Verbandstage des Bezirksverbandes Lausitzer Feuerwehren in Berthelsdorf 1912)
Ebenfalls 1853 wurde der erste Industriebetrieb Berthelsdorfs, die Cordsamtweberei und Färberei
"Gustav Paul" gegründet. Das Gebäude, das wir heute als "Pauls Fabrik" kennen, entstand jedoch erst
1886. Die jetzige Schule wurde im Jahre 1861 erbaut, nachdem das alte Haus, welches verschiedene
Umbauten erfahren hatte, nicht mehr den Anforderungen entsprach. Ein wichtiges Ereignis in der
Geschichte Berthelsdorfs war die Gründung der Freiwilligen Feuerwehr 1882. "
Im Juni 1887 erließ die Gemeindevertretung an die Männer und Jünglinge einen Aufruf, sich zum
Beitritt einer zu gründenden Freiwilligen Feuerwehr zu erklären. Der Grund dazu war ein entstan-
dener Zwist in der den Lösch dienst ausübenden Pflichtfeuerwehr. Dieser Ruf war nicht vergeb-lich
getan, denn an dem Tage, wo die Bewohner Berthelsdorfs ihren Beitritt bekannt geben soll-ten, füllten
42 Namen die ausliegende Liste. Einige Mann fanden sich noch kurz nachher zum Ein-tritt bereit, so
daß die Zahl 50 erreicht wurde, welche als für unseren Ort nötig vorgesehen war" (Festzeitung zum 38.
Verbandstage des Bezirksverbandes der Lausitzer Feuerwehren)

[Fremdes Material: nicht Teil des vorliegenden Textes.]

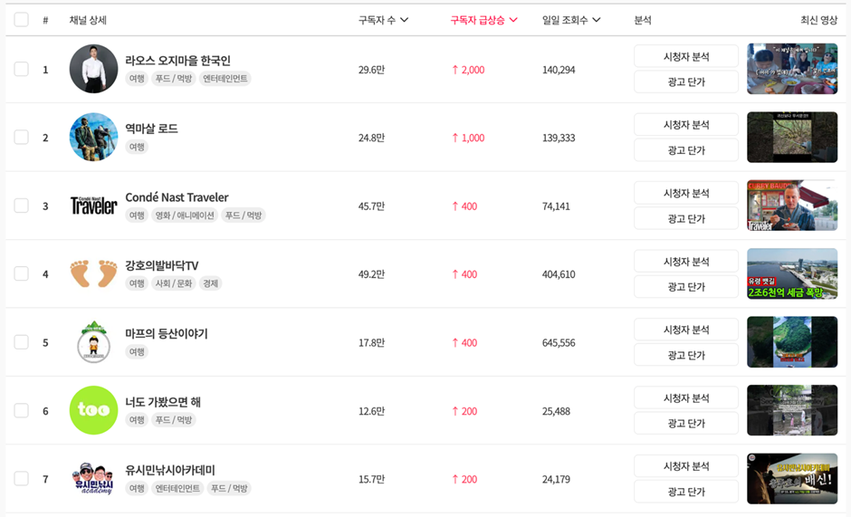Select the checkbox for rank 4 row
Viewport: 851px width, 517px height.
[21, 273]
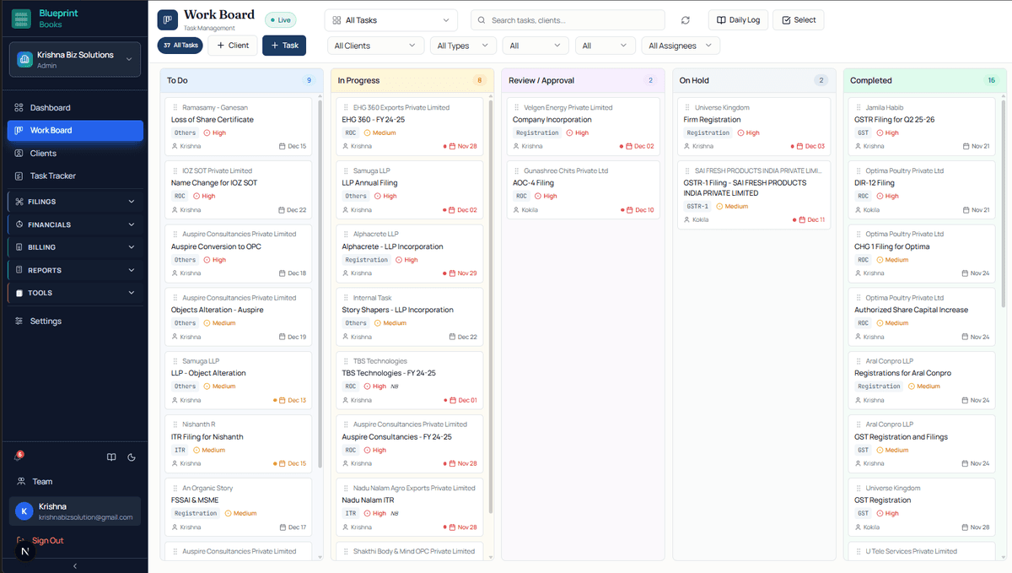This screenshot has width=1012, height=573.
Task: Collapse sidebar using bottom chevron arrow
Action: [x=74, y=566]
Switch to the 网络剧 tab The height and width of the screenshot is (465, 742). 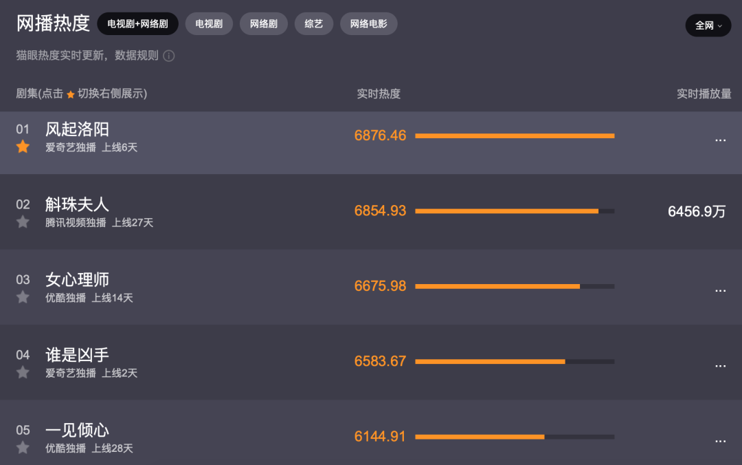point(264,23)
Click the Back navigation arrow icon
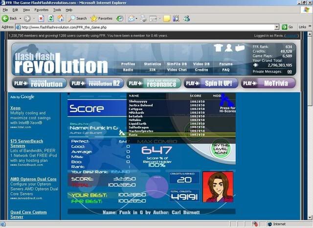Viewport: 313px width, 228px height. [x=6, y=18]
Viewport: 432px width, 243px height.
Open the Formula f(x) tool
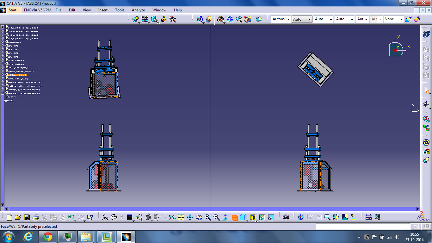click(105, 217)
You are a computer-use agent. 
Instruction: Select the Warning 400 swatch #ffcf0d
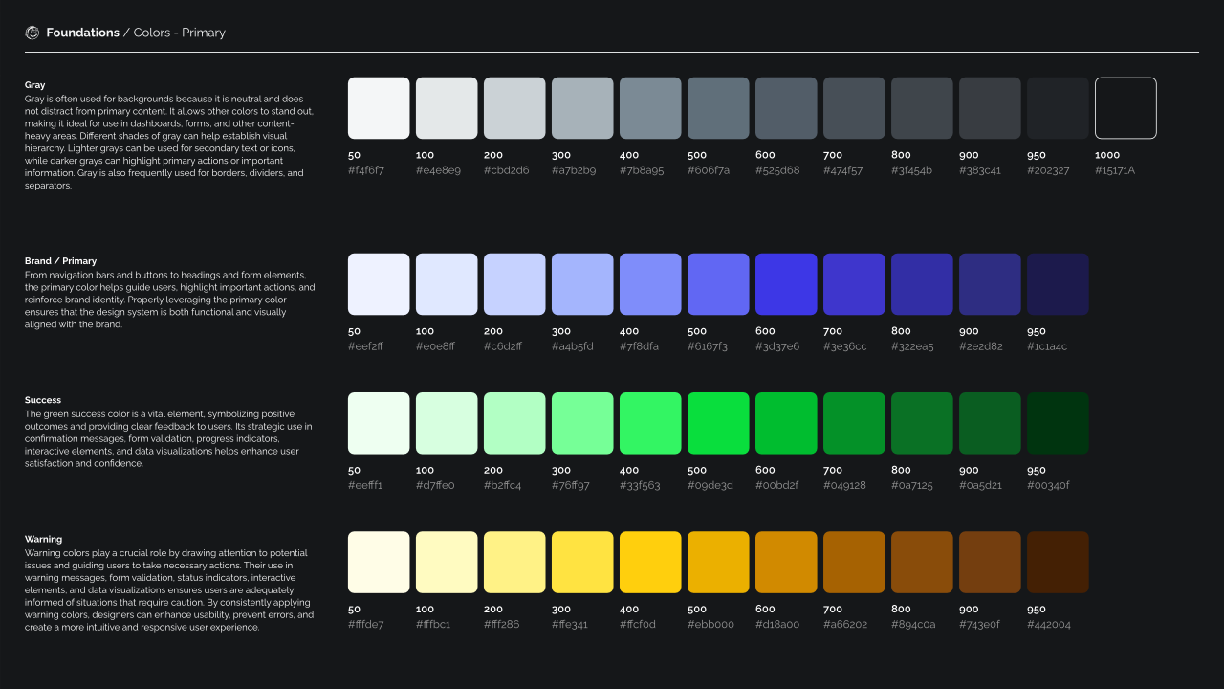pyautogui.click(x=649, y=562)
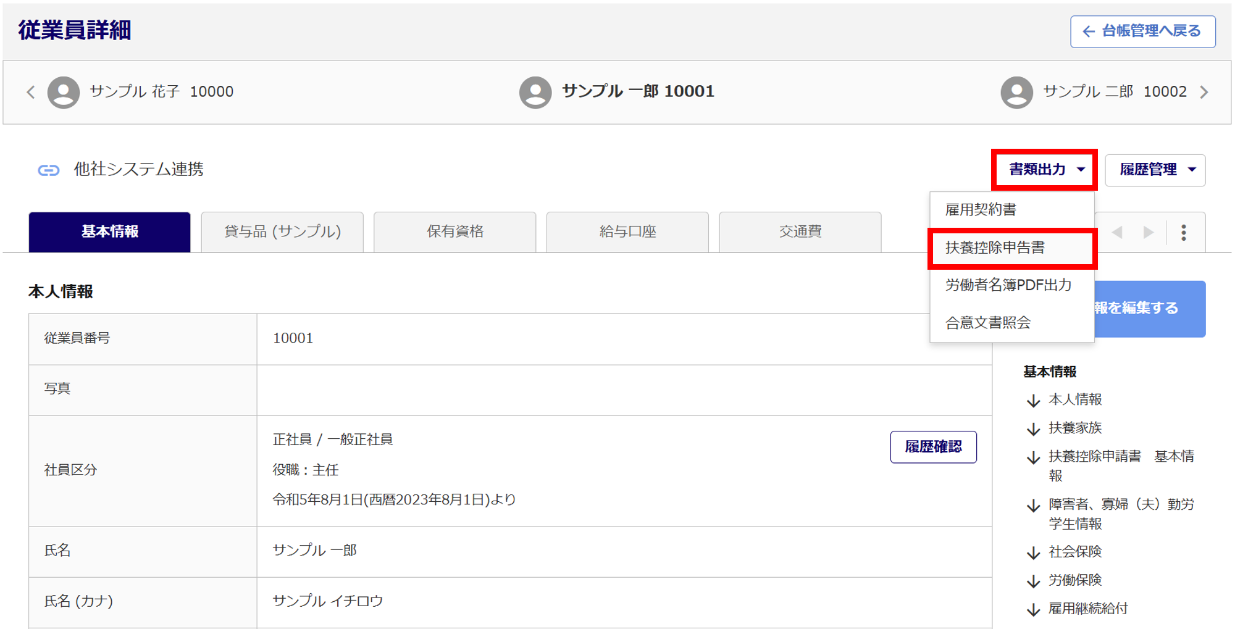The height and width of the screenshot is (629, 1235).
Task: Switch to the 保有資格 tab
Action: pos(454,232)
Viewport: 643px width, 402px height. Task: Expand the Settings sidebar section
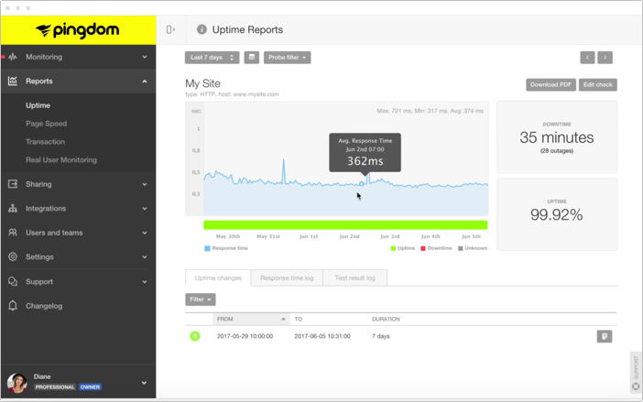78,256
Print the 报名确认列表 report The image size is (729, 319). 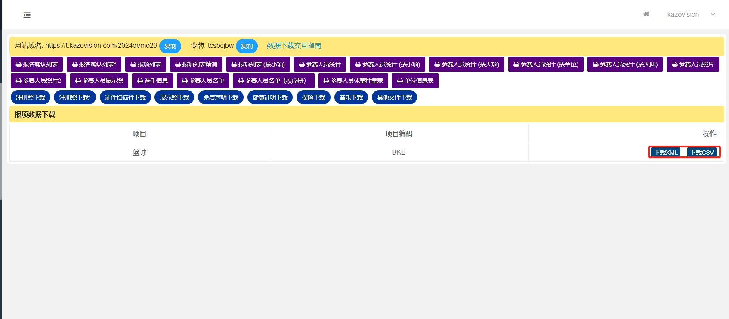tap(37, 64)
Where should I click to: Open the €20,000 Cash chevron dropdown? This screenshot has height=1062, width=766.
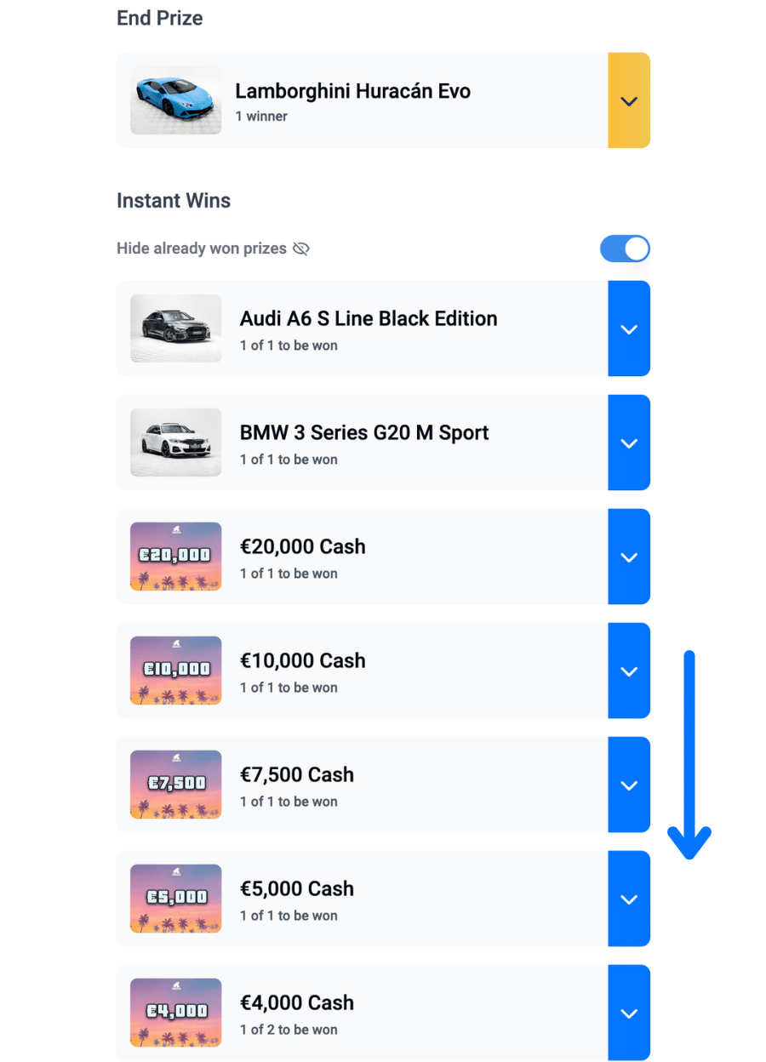point(629,557)
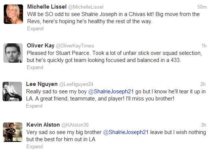Click the Lee Nguyen display name
This screenshot has width=212, height=152.
pyautogui.click(x=42, y=84)

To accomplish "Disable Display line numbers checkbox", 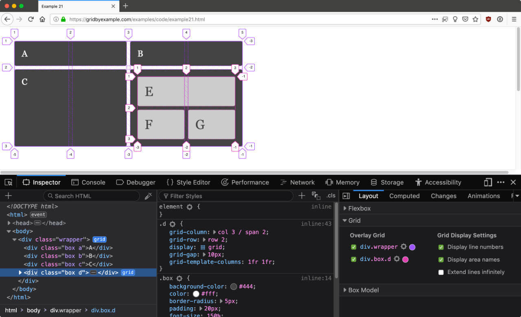I will point(441,247).
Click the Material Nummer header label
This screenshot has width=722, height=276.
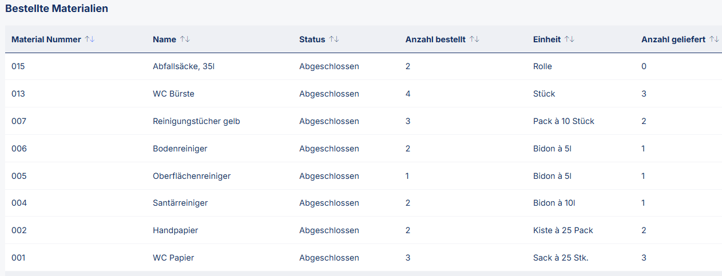click(46, 39)
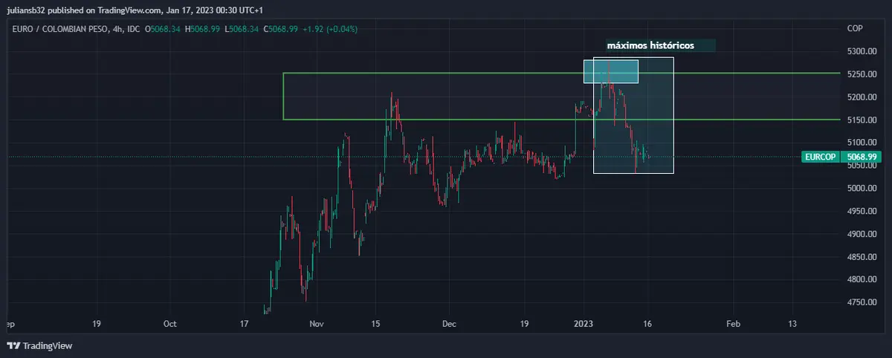Click the COP currency label above price axis
Viewport: 892px width, 358px height.
(854, 28)
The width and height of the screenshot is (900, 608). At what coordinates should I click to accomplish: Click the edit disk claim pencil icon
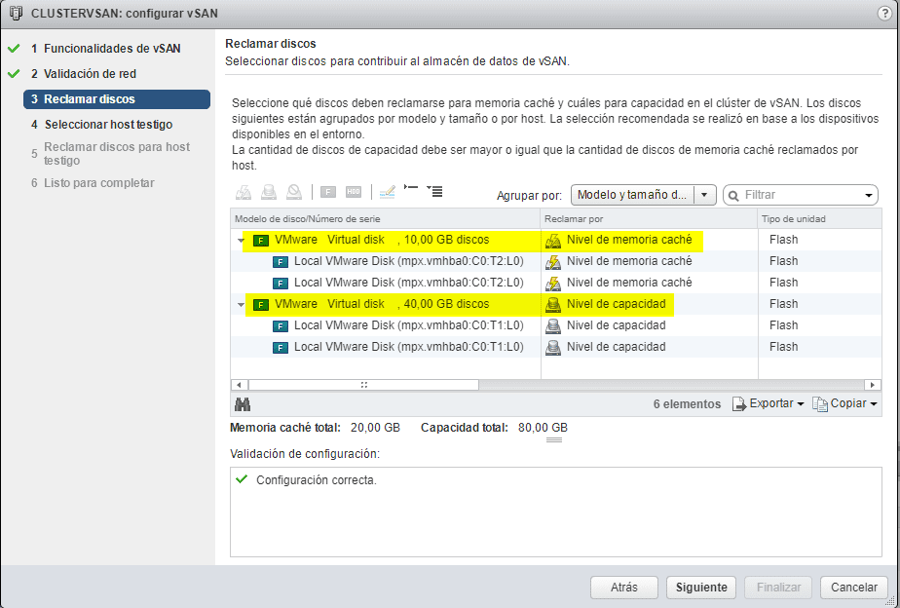(386, 192)
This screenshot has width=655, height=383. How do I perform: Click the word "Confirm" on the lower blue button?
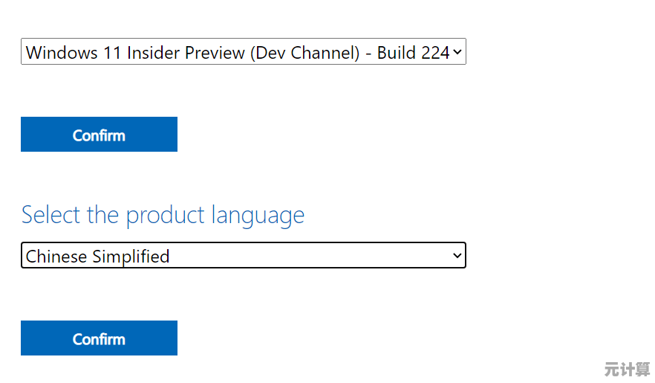[99, 339]
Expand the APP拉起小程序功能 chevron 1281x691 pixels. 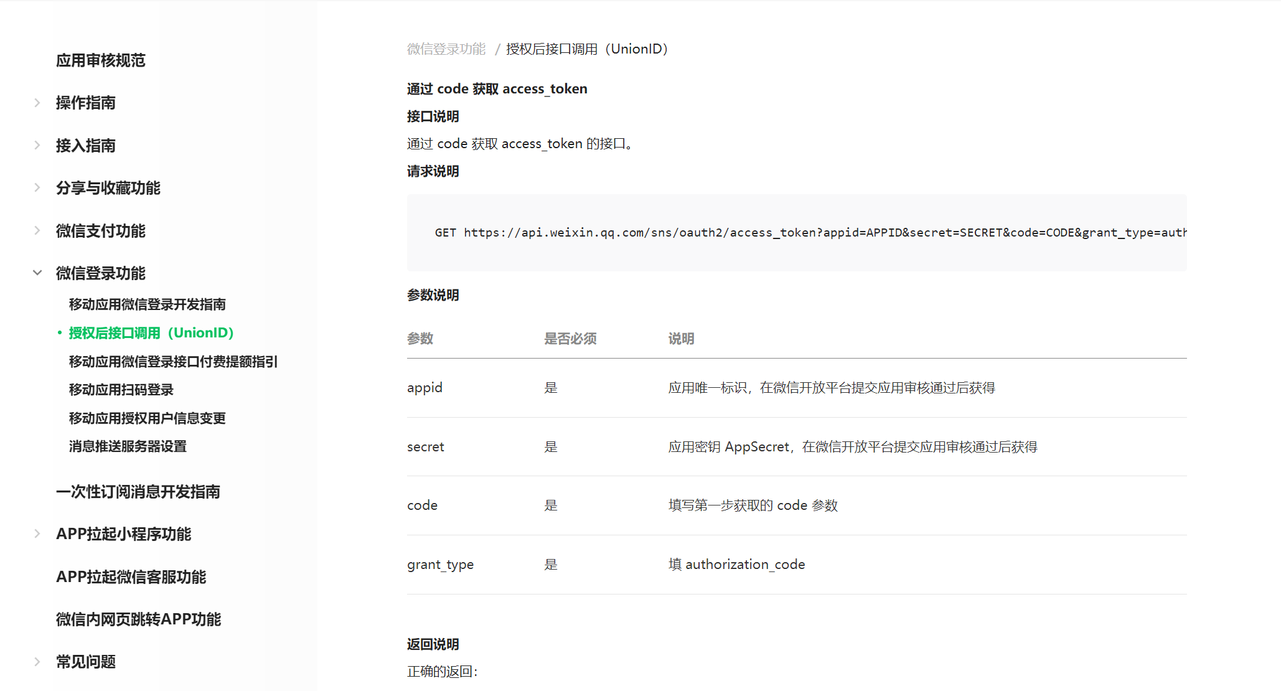coord(37,534)
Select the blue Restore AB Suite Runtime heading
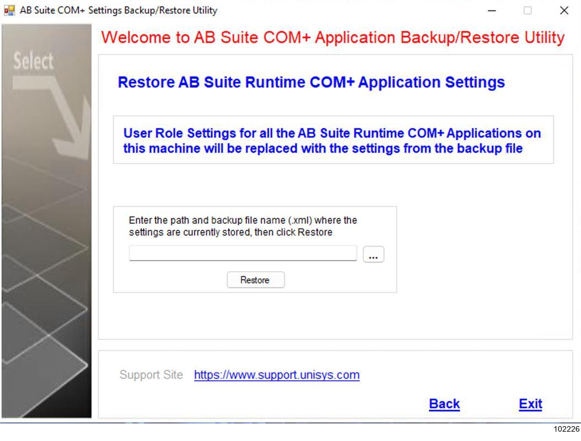 point(311,83)
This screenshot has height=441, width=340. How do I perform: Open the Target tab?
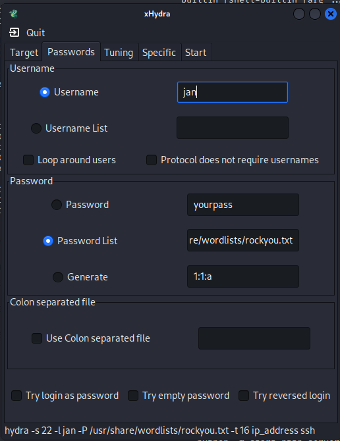click(x=24, y=53)
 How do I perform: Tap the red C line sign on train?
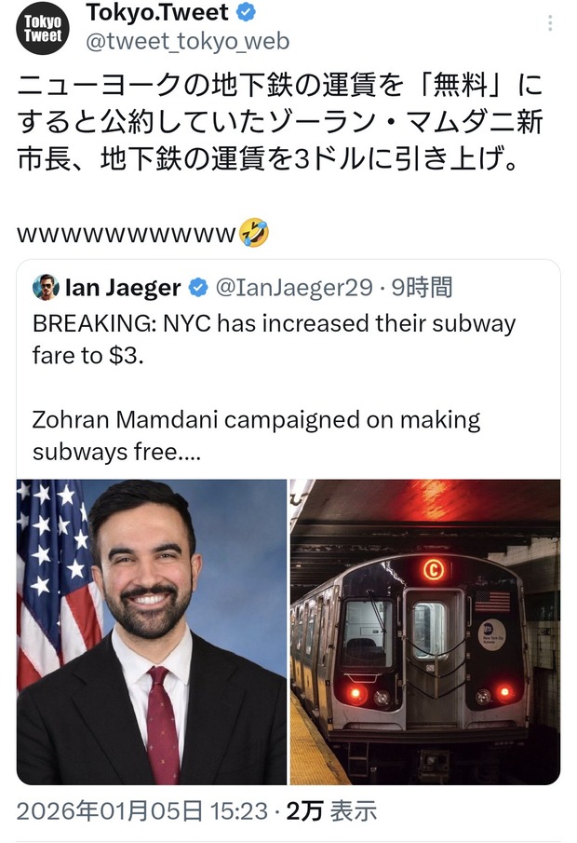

1893 wurde die Kleinbahn zwischen den Orten Herruhut und Bernstadt gebaut mit dem Ziel, die
Industrialisierung zu fördern. Im Jahre 1894 beförderte diese Schmalspurbahn 46.328 Personen (im
Durchschnitt 127 pro Tag).
An Frachten fielen hauptsächlich Braunkohlen, Baumwolle,
Getreide, Twiste, Zuckerrüben, Baumwoll- und Papierabfalle
an. In Bernstadt hatte sich die Tuchmacherei angesiedelt. Zwei
Betriebe produzierten bis zur Währungsunion 1990 Grobgarne,
Grobtextilien und technische Gewebe.
Die ansässige Textilindustrie wusste die Bahn von Anfang an zu
nutzen, es gab jedoch nur einen Gleisanschluss. Er zweigte im
Kilometer 3,1 zur Mechanischen Weberei Paul ab und wurde mit
einem Übergabezug von Herrnhut aus bedient. Dieser dampfte
vom Anschlussgleis aus weiter bis Berthelsdorf (b Herrnhut) und
kam von dort nach Herrnhut zurück.
Die Bevölkerung traf es sehr, als die sowjetische
Besatzungsmacht den Abbau der Schmalspurbahn Herrnhut -
Bernstadt (Oberlausitz) als Reparationsgut befahl. Nach den
Aufzeichnungen des Bahnhofsvorstehers in Bernstadt wurde die
Strecke bis Kunnersdorf a. d. Eigen vom I. bis 16. Oktober 1945 abgebrochen.